**EXERCISE INSTRUCTIONS:** Omit any pictures, and restate word for word only the lines from the one with "Task: Click the" through the end of the data below.

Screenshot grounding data

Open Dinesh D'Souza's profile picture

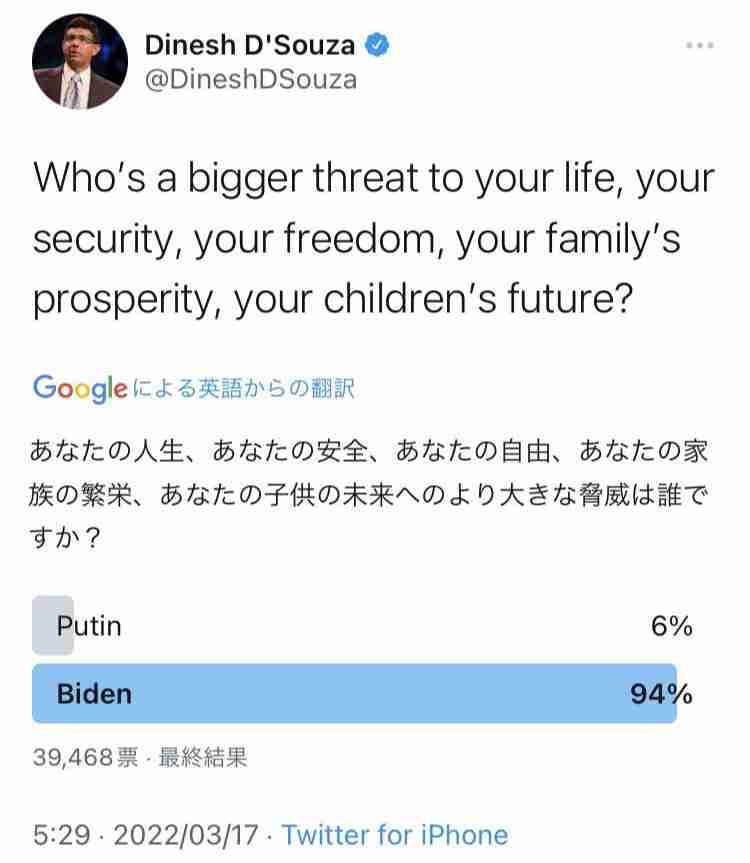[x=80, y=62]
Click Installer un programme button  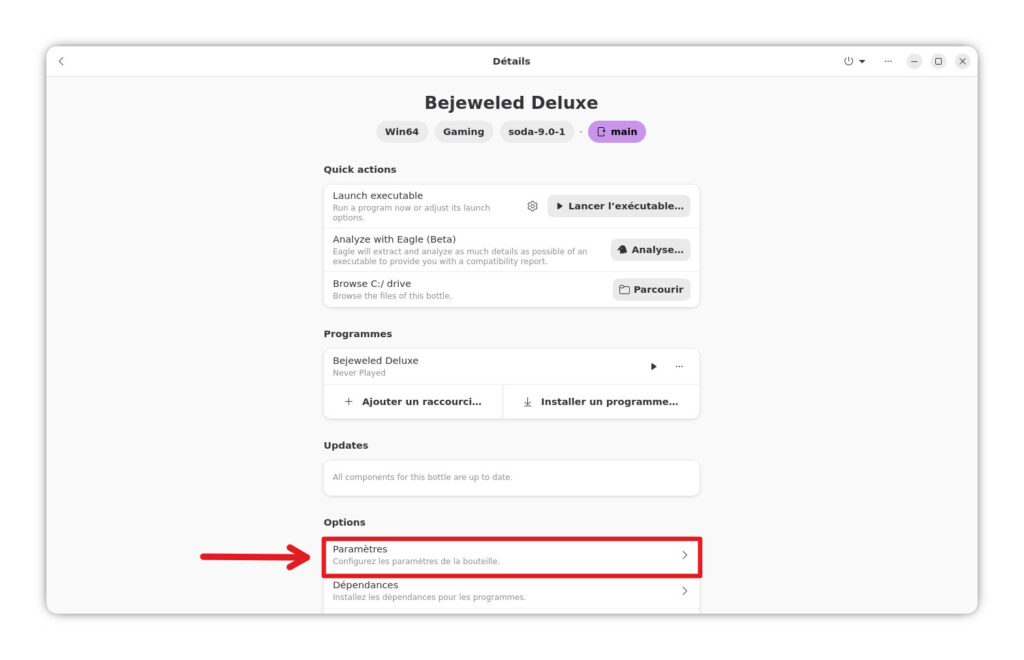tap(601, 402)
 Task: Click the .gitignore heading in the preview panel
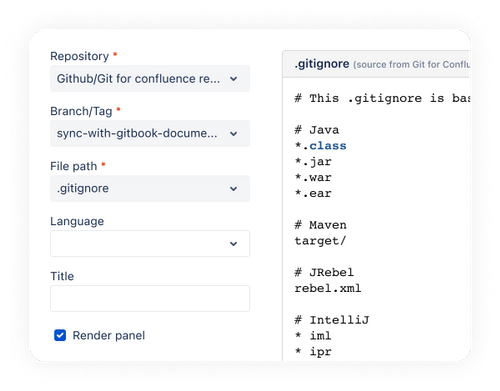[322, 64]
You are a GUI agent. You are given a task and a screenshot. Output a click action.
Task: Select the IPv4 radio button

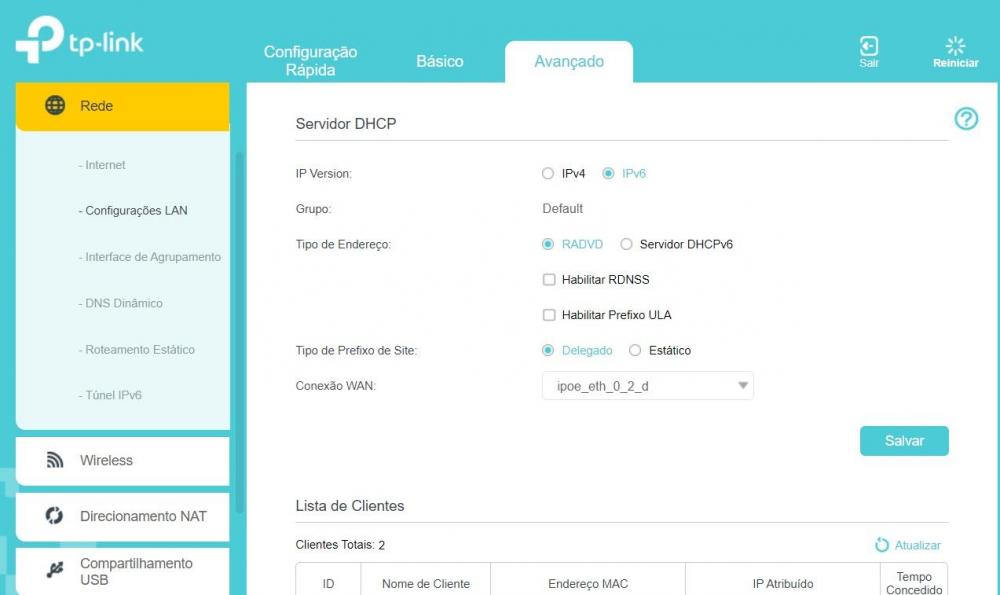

**EXERCISE SOLUTION:**
 Task: Click the .gitignore heading in the preview panel
[322, 64]
You are a GUI agent. You are given a task and a screenshot. Output a click action.
Task: Select the IPv4 radio button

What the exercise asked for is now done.